== Data lines ==

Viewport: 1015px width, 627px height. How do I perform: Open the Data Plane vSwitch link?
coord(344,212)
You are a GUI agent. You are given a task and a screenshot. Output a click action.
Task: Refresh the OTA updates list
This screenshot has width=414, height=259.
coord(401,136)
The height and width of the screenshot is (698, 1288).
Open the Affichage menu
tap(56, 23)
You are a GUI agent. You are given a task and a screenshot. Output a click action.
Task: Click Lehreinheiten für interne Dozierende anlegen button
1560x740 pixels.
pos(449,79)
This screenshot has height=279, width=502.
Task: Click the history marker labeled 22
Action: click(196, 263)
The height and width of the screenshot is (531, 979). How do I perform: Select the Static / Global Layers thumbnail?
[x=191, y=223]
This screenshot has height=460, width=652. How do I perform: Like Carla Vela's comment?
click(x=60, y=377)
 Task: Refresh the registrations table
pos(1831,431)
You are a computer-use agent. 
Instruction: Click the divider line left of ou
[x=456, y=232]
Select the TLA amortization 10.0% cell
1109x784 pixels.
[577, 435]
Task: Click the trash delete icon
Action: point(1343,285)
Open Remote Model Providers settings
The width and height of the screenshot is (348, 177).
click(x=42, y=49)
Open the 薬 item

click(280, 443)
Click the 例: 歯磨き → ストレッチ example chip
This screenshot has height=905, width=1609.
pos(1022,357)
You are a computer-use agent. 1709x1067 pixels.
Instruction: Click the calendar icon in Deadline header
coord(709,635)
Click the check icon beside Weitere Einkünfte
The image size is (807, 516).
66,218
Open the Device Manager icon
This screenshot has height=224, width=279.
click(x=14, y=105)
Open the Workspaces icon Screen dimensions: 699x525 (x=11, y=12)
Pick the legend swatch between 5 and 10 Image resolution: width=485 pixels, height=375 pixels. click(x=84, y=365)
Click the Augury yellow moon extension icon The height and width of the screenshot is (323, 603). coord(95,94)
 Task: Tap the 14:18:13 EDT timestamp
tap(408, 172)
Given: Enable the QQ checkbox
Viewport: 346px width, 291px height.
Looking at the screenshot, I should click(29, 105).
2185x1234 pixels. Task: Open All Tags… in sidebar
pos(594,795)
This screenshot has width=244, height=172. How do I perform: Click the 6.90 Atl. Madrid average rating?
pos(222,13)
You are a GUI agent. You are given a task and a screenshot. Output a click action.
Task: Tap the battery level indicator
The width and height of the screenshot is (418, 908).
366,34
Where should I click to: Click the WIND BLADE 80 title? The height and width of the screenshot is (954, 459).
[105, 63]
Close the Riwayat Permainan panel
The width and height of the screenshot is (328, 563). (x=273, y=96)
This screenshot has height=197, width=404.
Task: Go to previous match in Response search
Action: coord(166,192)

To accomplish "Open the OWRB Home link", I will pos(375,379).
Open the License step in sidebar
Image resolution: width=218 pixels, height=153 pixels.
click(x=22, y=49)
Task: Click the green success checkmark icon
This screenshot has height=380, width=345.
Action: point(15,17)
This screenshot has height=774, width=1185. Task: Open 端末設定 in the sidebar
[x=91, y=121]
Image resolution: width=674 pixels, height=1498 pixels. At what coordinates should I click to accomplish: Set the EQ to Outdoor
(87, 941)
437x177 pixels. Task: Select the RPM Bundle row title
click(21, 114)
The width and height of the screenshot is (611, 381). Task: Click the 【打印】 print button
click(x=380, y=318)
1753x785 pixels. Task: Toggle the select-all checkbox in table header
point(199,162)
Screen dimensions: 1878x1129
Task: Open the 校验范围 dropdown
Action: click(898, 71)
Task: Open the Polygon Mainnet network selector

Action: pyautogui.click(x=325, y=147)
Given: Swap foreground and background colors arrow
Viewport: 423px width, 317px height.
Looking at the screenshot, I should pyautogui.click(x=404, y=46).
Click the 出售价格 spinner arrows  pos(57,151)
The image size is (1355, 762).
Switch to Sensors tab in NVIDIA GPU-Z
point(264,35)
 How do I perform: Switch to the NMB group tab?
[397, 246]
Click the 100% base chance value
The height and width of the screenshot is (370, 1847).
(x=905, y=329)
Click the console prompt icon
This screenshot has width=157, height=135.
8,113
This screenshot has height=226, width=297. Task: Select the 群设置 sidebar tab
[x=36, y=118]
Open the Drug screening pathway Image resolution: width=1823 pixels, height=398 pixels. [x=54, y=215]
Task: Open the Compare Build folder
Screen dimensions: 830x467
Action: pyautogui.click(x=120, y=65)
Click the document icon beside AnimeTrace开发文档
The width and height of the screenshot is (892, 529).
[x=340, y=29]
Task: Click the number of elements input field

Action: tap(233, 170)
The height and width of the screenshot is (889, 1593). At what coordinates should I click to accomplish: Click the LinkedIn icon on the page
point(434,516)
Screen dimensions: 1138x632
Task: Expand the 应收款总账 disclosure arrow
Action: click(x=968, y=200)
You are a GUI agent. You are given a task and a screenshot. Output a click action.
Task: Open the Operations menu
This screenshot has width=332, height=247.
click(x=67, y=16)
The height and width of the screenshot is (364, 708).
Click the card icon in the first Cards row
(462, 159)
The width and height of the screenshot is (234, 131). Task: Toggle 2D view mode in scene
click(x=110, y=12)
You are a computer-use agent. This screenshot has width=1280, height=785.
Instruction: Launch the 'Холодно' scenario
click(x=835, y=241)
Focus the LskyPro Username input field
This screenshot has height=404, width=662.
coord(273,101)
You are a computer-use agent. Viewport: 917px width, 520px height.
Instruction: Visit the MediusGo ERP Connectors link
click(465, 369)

===

▸ **Directive**
Count the lines in the listing above that contain the string "table", matching case exactly, and reply with the number alone.

▸ **Task solution**
2